Spindle's End
- First edition, 2000
- Author: Robin McKinley
- Cover artist: Daniel Craig
- Language: English
- Series: Folktales
- Genre: Fantasy novel
- Publisher: Putnam Publishing Group
- Publication date: May 2000
- Publication place: United Kingdom
- Media type: Print (Hardcover)
- Pages: 400pp
- ISBN: 0-399-23466-7
- OCLC: 42290485
- LC Class: PZ8.M1793 Sp 2000
- Preceded by: Rose Daughter

= Spindle's End =

2000 retelling of Sleeping Beauty by Robin McKinley

Spindle's End is a retelling of Sleeping Beauty by author Robin McKinley, published in 2000.

==Plot summary==
In McKinley's version of the classic fairy tale, Sleeping Beauty, a wicked fairy named Pernicia appears on the princess' name-day and places a curse on the baby, claiming that the child will, on her 21st birthday, prick her finger on a spindle and fall into deathly sleep. The cursed princess is rescued on her name-day and secretly taken away by a young fairy, Katriona. The two head to Katriona's village, a town called Foggy Bottom, located in the damp and swampy section of the country known as The Gig. There, Katriona and her aunt (affectionately known as Aunt) raise the princess as an ordinary village maiden, naming her Rosie after the last of the princess' twenty-one names.

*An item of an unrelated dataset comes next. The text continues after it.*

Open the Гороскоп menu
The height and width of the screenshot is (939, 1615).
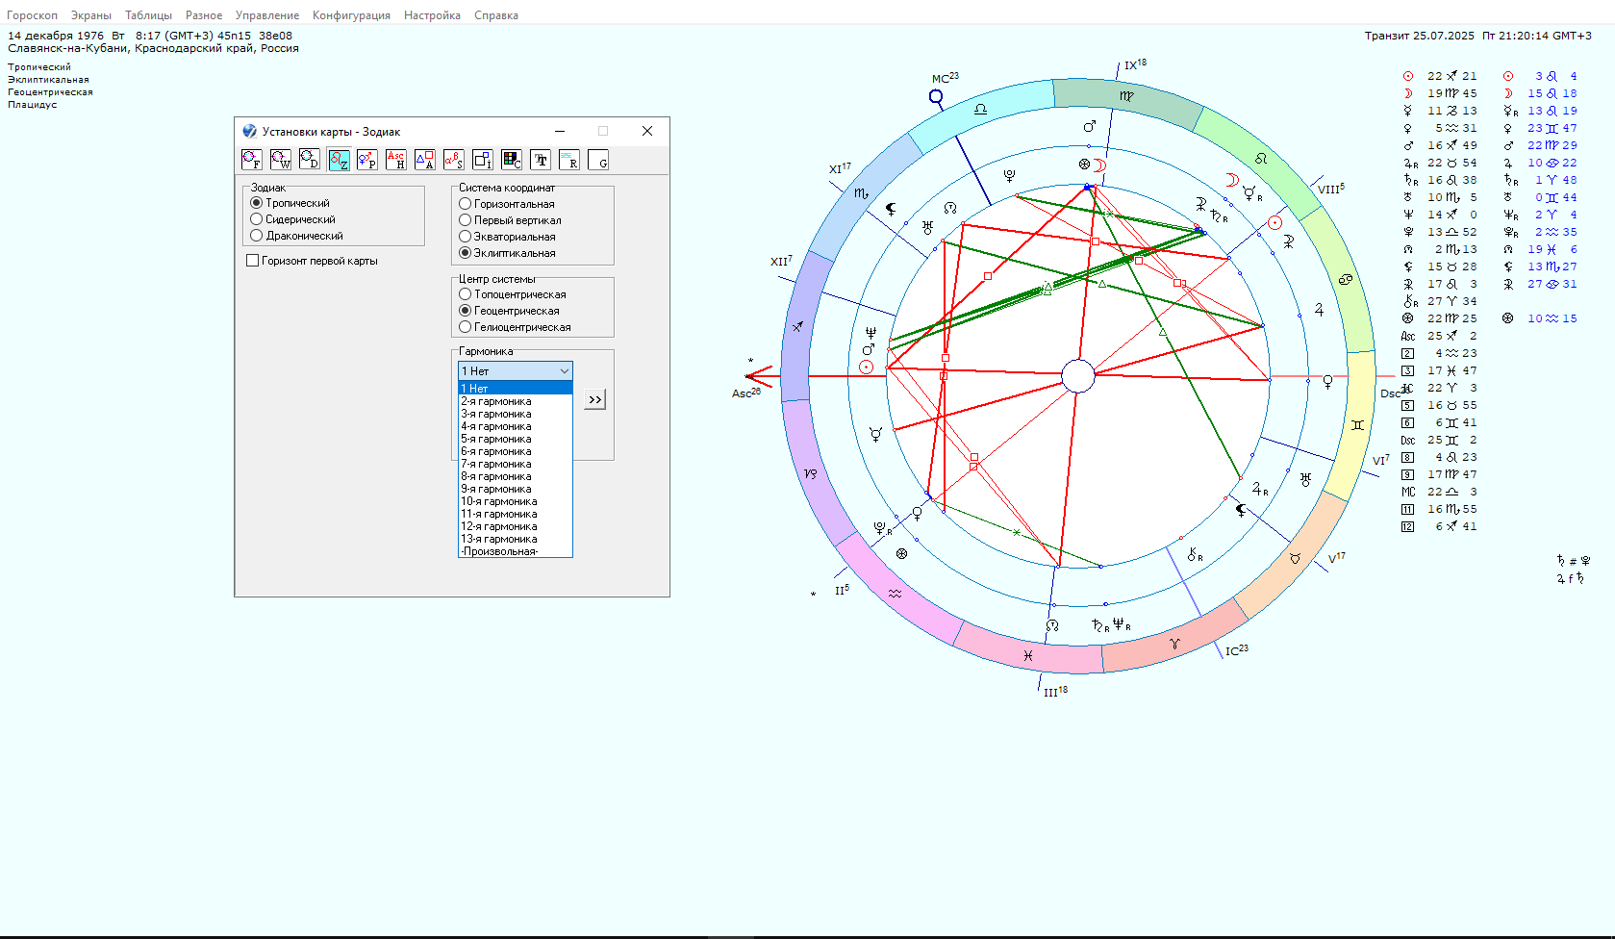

Throughout the book, Rosie grows from a headstrong, stubborn child into an intelligent and courageous young woman. With the help of a rare talent, beast-speech, a small bit of magic unknowingly passed on from Katriona and the silent encouragement of the town's taciturn blacksmith, Narl, Rosie becomes a talented and well-known horse leech, more inclined to wear breeches and whittle spindle ends than wear dresses and practice embroidery, as her more ladylike friend Peony does. However, when Rosie is 20 years old, Ikor, a mysterious powerful fairy, appears and reveals to Rosie that she is actually the country's hidden princess, and announces a plan to defeat Pernicia: a spell will be cast over Peony and Rosie which switches their identities, but only until Rosie turns 21 and Pernicia's spell is broken.

In addition to the magic that infuses almost every aspect of the book, Spindle's End deals with the importance of family love, especially that between Rosie, Katriona, and Aunt, (and, later, the love between these people and Katriona's husband and children, as the family grows) but also of Rosie's mother, the Queen, who longs for her lost daughter. Peony, Rosie's best friend, has a deep need to be loved and accepted by a family, because her adoptive parents don't care for her in the same way Rosie's adoptive family cares for her.

Animals also play a central role in the book. Animals of various kinds help Katriona get Rosie to The Gig, a journey of about three months, and animals assist in the final defeat of Pernicia.

===Connection to other works===
Despite not being a sequel, it is implied that this book is set in the same world as McKinley's Damar books; at one point Damar and the character of Harimad-sol are mentioned as historical events, though from a different country. The events of McKinley's Deerskin are also referenced obliquely, as the Queen, Rosie's mother, is said to come from a country best known for the fleethounds bred by its king and queen.

==Reception==
F&SF reviewer Charles de Lint praised Spindle's End as "luminescent," characterizing the novel as "one of those rare occasions when the writing is so good, and the novel has so much heart, that the plot almost doesn't matter. That there is a strong storyline only adds to the book's unequivocal success."